In couples caresses are important, just like communication, respect or freedom. Everything adds up and everything makes a relationship satisfactory and fills us one hundred percent. Caresses, hugs, gestures of affection They are essential for the development of any human being. Growing up in an environment in which love is also shown with gestures and not just with words is key to later carrying a healthier and happier affective life.
There are people who find it difficult to say “I love you” and there are also others who find it difficult to show with gestures how much they love their partner. Showing feelings and emotions is not easy on some occasions and everything is often given by our own personality, but also by the education we have received or what we have seen in our home since we were little.
this sometimes prevents showing affection without fear of rejection and without an erroneous and unfounded feeling of a possible vulnerability or fragility. These people are sometimes colder than the other member of the couple would like and it is important to understand why he behaves that way or how we can help him get out of that shell in which he may be locked up.
Why are caresses important?
Not all of us need the same dose of caresses or at the same moments. From the most rational point of view, we can talk about a chemical issue. Yes, when someone shows us affection, he gives us a warm hug or a sincere caress, our brain secretes oxytocin, known as the happiness hormone. These gestures make us feel better, relieved if we are going through a bad moment or happier next to the person who gives it to us.
But without a doubt, the most relevant thing when talking about caresses is the emotional level. When we fall in love, we like to be close to that person, touch him, kiss him, make him feel good. The phases of love are complex and it is not the same when a relationship has just begun as when they have lived together and loved each other for years.
Sometimes We think that saying “I love you” to the other is enough, but we must not say it alone, it is also good to show it with this type of gesture. What’s more, surely many times you have felt more comforted or loved when someone has given you a hug than with a thousand words. There the caresses appear in the foreground and are vital for a relationship to go well for longer.
We are not talking about moments of intimacy or at the level of sexual relations, but of affectionate caresses throughout the relationship that they make us feel that confidence, that tranquility and that love that cannot be explained with words. Closeness and complicity favor stronger bonds and feed love and, therefore, also the relationship.
And if this seems little to you, you should know that caresses are a good factor for reduce stress levels. This happens because when someone really caresses us, blood cortisol levels drop, which causes us to relax and lower anxiety or stress. Even after an argument or a moment of discrepancy with our partner, a single gesture of affection can solve the situation because it makes us feel calm and loved.

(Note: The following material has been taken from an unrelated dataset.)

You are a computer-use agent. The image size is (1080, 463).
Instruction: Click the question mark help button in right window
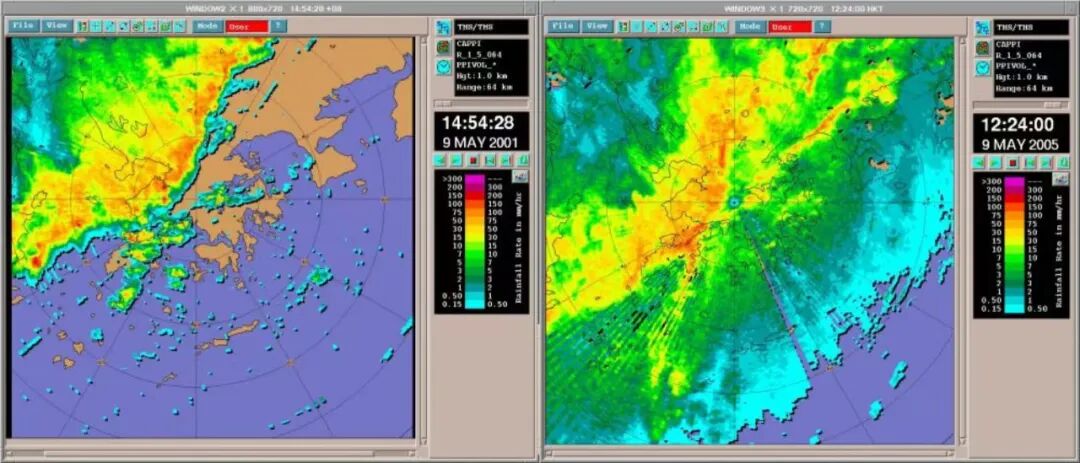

What is the law of economy of strokes?
It was two decades ago when the French psychologist Claude Steinerfrom his clinical observations in the practice of psychotherapy and influenced by his teacher Eric Berne, built a theory that he called ‘The stroking economy‘, which talks about the effects that growing up in abundance or scarcity of recognition or gestures of affection exerts on a person.
In this regard, we can talk about the law of abundance of caresses, which is made up of five keys that we will explain below:
– Give positive caresses. This consists of knowing when the other person needs a gesture of affection, a hug or a caress and what type of affectionate gesture is needed. Observe and give that caress at that moment, neither before nor after, to respect her situation and her freedom.
– See you the one who asks for them. Sometimes we wait for another person to approach or have to know when we need a gesture of affection. Do not wait for the other to do it and tell him if you really need it. As we always say, communication is essential in a relationship and you should never be ashamed of asking for affection. It will not make you more vulnerable or less strong, it will only be a way of showing that you are going through a moment in which a gesture like this can help you. Asking for help is never a negative thing.
– Accept caresses. Those positive caresses help us feel better and encourage us to have a stronger self-esteem. If you notice that another person wants to show you their affection like this, from freedom and respect, accept it and say thank you, or simply tell them that perhaps it is not the time, but always thank them for trying to be kind if they have done it from the heart and for you, not selfishly to feel better.
– Put aside negative caresses. Yes, there are also destructive caresses or that do not contribute anything to your state of mind. We must know how to set limits and say no when we don’t feel like receiving that caress. No one can force us to do anything, let alone receive a gesture of this type, which should always be something positive and not ‘forced’.
– Be gentle with yourself. When we go through a bad time, we like to have the people we love by our side, but sometimes it is worth remembering that we ourselves are unique and the ones who are going to make ourselves feel the best. Accept that you are not infallible, that you make mistakes and that you can suffer and rise from the ashes. Admit your flaws without beating yourself up or devaluing yourself, laugh at yourself and make small gestures that make you feel good, from a scent to listening to a song or reading a book you like.